IN THE EYE OF THE BEHOLDER
Like an Hermes scarf, a Picasso print, or a
Rolls Royce, the Tiffany lamp is today so much of a signifier –
of wealth, of culture, of connoisseurship – that we lose track of any
very extraordinary physical qualities it might possess, the thing’s real
beauty. A closer look at the Tiffany lamps on permanent display at the New York Historical Society allows one to ponder just this.

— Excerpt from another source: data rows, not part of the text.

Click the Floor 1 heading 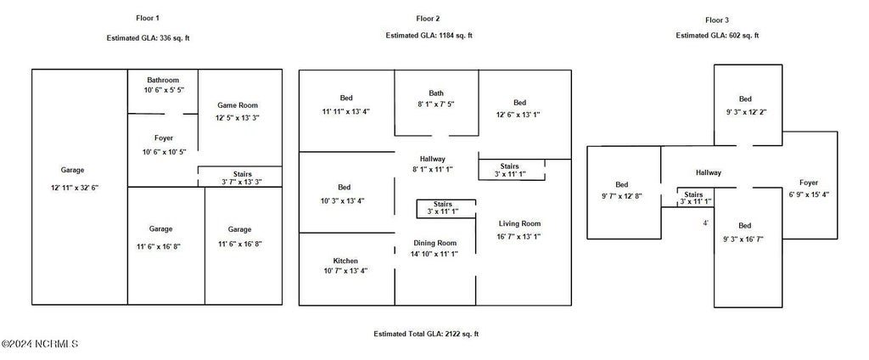click(148, 19)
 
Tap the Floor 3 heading click(717, 20)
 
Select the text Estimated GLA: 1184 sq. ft click(429, 36)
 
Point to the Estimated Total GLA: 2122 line click(426, 334)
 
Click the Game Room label click(238, 104)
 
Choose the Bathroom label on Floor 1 click(164, 80)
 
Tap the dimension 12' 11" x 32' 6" click(75, 188)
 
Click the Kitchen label click(345, 261)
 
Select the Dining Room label click(435, 243)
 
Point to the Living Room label click(519, 223)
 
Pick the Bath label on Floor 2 click(436, 93)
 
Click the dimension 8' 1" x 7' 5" click(435, 104)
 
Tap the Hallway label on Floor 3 click(709, 172)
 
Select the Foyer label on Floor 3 click(809, 183)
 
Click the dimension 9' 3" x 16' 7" click(743, 239)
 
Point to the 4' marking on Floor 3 click(705, 223)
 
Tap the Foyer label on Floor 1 click(164, 138)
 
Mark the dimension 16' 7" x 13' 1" click(519, 236)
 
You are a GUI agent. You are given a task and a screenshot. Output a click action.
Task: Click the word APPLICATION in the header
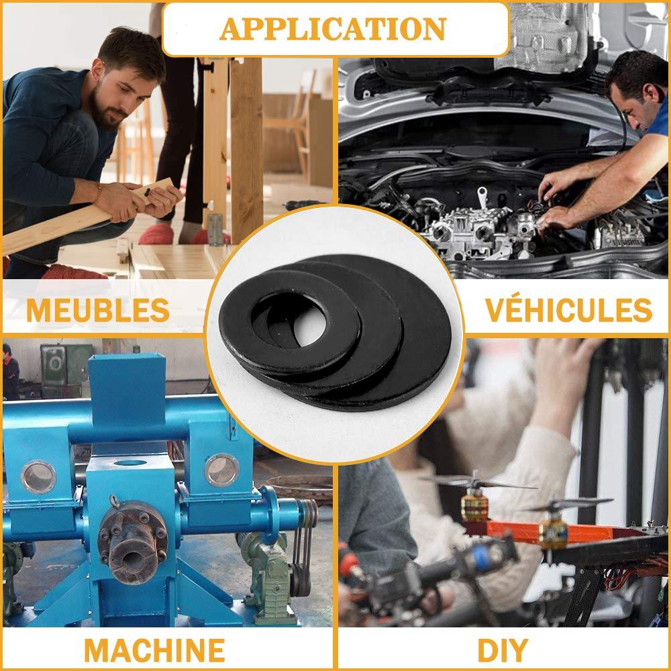coord(333,28)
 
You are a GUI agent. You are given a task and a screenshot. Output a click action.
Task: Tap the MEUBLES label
coord(97,309)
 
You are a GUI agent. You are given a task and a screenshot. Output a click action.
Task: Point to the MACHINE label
coord(154,650)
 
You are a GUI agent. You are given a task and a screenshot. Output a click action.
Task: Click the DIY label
coord(502,650)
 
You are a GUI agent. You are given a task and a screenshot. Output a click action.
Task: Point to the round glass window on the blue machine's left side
coord(38,476)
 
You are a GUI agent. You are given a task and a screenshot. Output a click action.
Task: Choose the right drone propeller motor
coord(553,530)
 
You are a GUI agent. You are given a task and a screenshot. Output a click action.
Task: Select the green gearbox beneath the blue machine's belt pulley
coord(268,570)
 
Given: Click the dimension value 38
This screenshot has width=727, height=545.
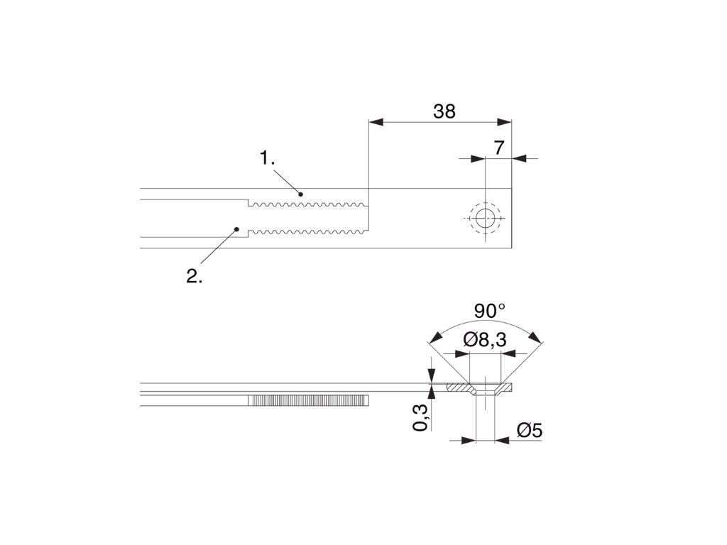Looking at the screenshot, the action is click(x=444, y=111).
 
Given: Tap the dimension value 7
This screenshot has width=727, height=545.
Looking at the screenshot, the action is click(x=499, y=148).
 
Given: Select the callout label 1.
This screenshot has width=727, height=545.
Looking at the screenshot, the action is click(x=267, y=158).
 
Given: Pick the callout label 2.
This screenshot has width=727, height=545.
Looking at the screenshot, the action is click(x=195, y=276).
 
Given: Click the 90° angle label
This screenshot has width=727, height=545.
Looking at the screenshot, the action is click(x=490, y=311).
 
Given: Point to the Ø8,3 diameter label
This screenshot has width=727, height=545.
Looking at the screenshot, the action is click(x=485, y=340).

The gallery, by the accomplished British architect Eva Jiřičná, isolates the lamps on pedestals in tall glass tubes
so that they glow like fireflies, floating in clusters in the dark, still second floor gallery. They are offered up like jewels,
against mute black floors, walls and ceilings. This drama does not serve
them well. They are, in the austere surroundings, just too much. They offer too much color, too much light, and the shapes too many things woven in their shades: leaves, vines,
fruit, flower, birds, clouds butterflies. Their most distinctive features, the intricate stained glass piecework of their tops, gets lost. They are, here, over-the-top, kitsch.
Why weren’t the lamps woven into a display
about late nineteenth-century interiors or industry, or about one New York family’s
history? Isolating them like this, as precious objects
behind glass, undoes their sensuality and their utility. What quality of light did they give off in a cluttered bourgeois sitting room? How did they light patterned wallpapers or tablecloths? What shadows did they cast over someone sitting nearby, or walking by? These are household
objects. Why can’t we see them, and cherish them, as such?
Pond Lily Table Lamp, Tiffany Studios, 1900-1906. Collection of New York Historical Society.